O. John Kuenhold is the Chief Judge in the 12th District of Colorado. He was appointed as a District Court Judge in 1981. Judge Kuenhold received his law degree from the University of Michigan in 1969, the same year he was admitted to the Colorado Bar. From offices in Alamosa County, Kuenhold sits in all six counties that comprise the 12th Judicial District, hearing appeals form county court and cases arising under criminal, civil, juvenile, domestic relations, and mental health law. He recently shared some of his experiences with the Tablet PC with me and I received permission from him to pass them along.
All the district judges in Colorado now have Tablet convertible PCs running on XP with Office 2003 and OneNote. My experience with a tablet PC is similar to the NCSC Technology group. At first I was greatly enamored with the handwriting ability (You can really "sign" orders in Word to send to e-filing) but have found that I use it the Tablet PC convertible more as a conventional laptop. I have had some carpal tunnel problems from overuse of the mouse. With the Tablet PC one can review e-mails and delete messages with the pen. It actually saves time and is also kind to the wrist. In Colorado, our Tablet PCs come with a program called Microsoft OneNote which can be used on any XP based computer.

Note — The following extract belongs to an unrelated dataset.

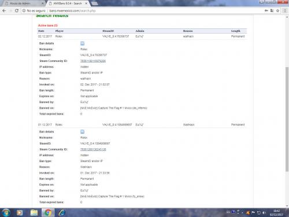
Task: Launch Internet Explorer from taskbar
Action: [62, 212]
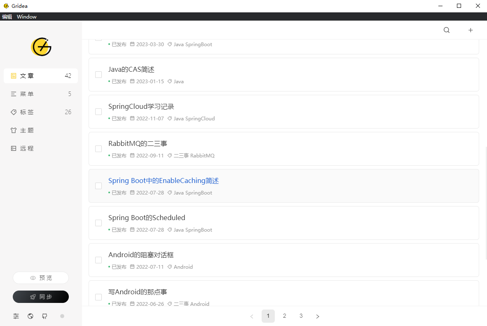487x326 pixels.
Task: Open 远程 remote settings section
Action: [41, 148]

One Note takes good advantage of the handwriting and drawing features of the Tablet PC ability, but the program has other more impressive features as well. It allows a tab-based organization of complex related materials. For example, I create an electronic One Note folder for each trial witrh subfolders for each side's witnesses and a folder for pleadings and another for research. I create a "page" for each witness. These tabs sit to the right side of the screen so you can jump back and forth. One can also import other documents as a picture on the OneNote page with links back to the original document. So if I have found a case on Westlaw that I wish to refer back to, I import the case and it becomes a tabbed page. Similarly, I was the official secretary at our last chief judge's meeting. During the meeting there were references to all kinds of documents that had been emailed to us before the meeting. I had imported all the documents as pages into OneNote so they were tabbed in the folder. When I finished my minutes, I sent them out to the other chiefs, administrators and the Chief Justice as a One Note file. They could then read the minutes and, with one click go to the document that the minutes refer to. No more trying to find that email from three weeks ago!